Djokovic, che attualmente è uno degli atleti più longevi e unanimemente considerato tra i migliori di tutti i tempi, non aveva sempre avuto la strada spianata davanti a sé. Quando iniziò la sua carriera, non era visto come un predestinato e aveva bisogno di consigli saggi per effettuare il salto di qualità necessario per affermarsi nel mondo del tennis.
In un’intervista a SportKlub, Djokovic ha sottolineato l’importanza dell’aiuto di Ljubicic: “Ero davvero giovane e non capivo quasi nulla. Non avevo idea di quale racchetta utilizzare, quali corde, quanto dovesse pesare la racchetta, niente di niente. Ho appreso tutto lungo il percorso. Essendo un tipo mingherlino che proveniva da una nazione come la Serbia, mi sono dovuto guadagnare il rispetto della gente a suon di vittorie”.

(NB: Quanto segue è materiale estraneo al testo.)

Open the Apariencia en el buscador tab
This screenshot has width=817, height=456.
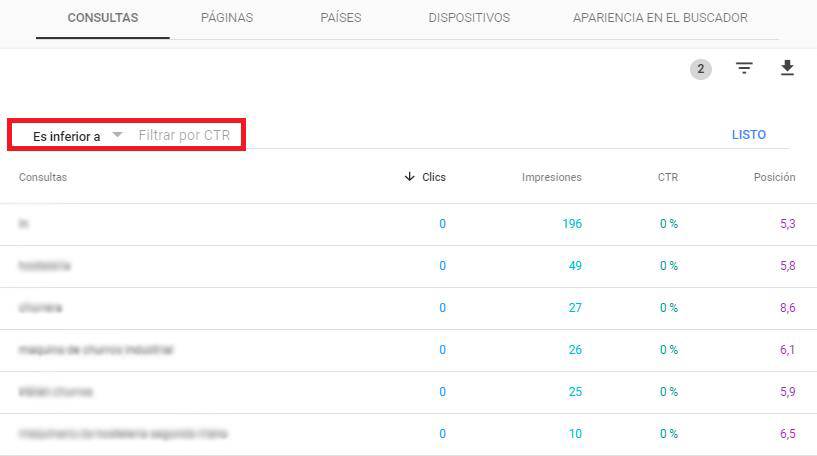660,18
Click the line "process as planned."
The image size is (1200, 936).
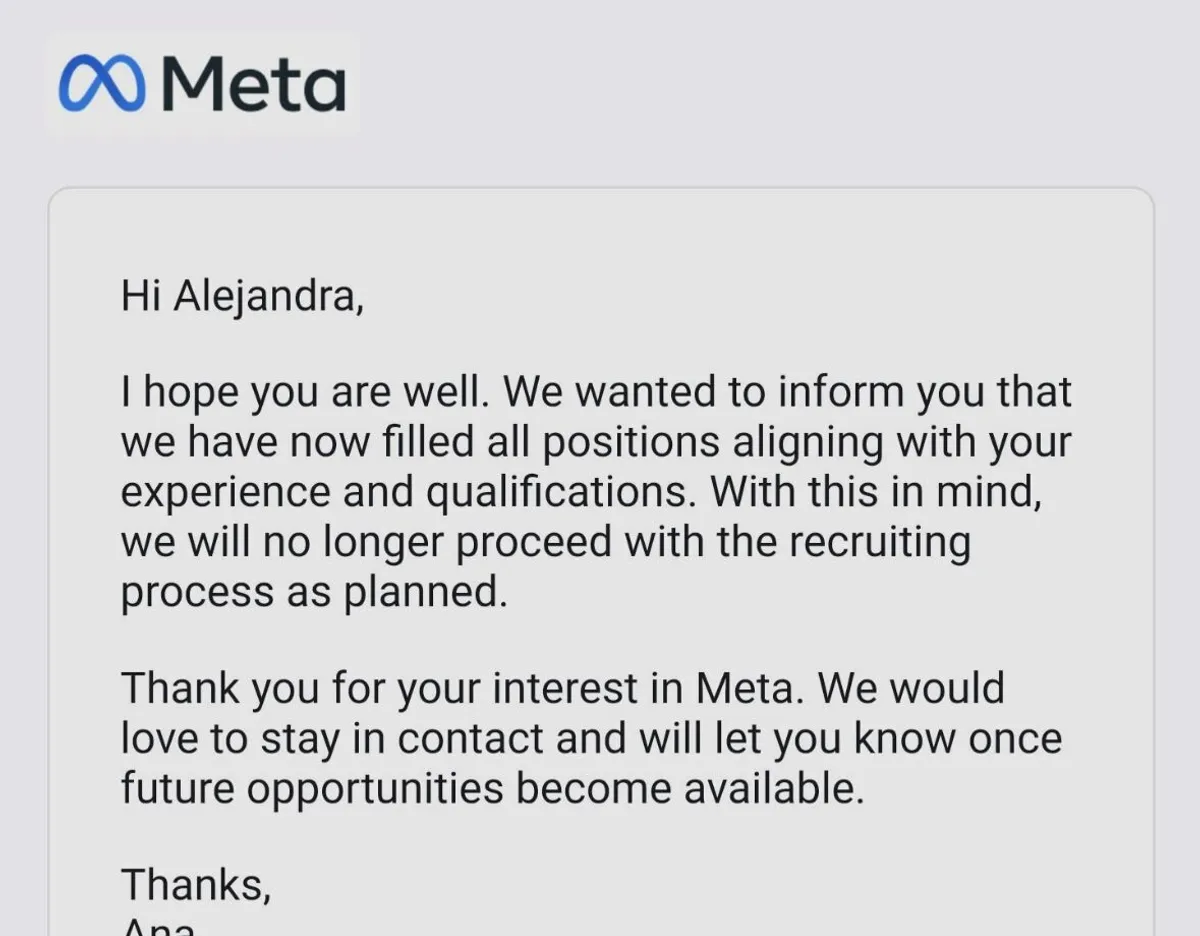(x=314, y=592)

Djokovic ha proseguito: “Ivan mi ha preso sotto la sua ala, aiutandomi e guidandomi durante quella fase di apprendimento. Mi ha spiegato come interagire con i media e come comportarmi con le persone che avevo intorno. Il consiglio più importante che mi ha dato è stato quello di rimanere sempre fedele a me stesso e di mantenermi autentico”.
Il destino ha voluto che Ljubicic sia poi diventato il coach di Roger Federer, uno dei principali rivali di Djokovic insieme a Rafael Nadal e Andy Murray. A 39 anni, il veterano di Belgrado sta ancora inseguendo il suo 25° titolo Slam in carriera e ha raggiunto sei semifinali negli ultimi sette Major disputati.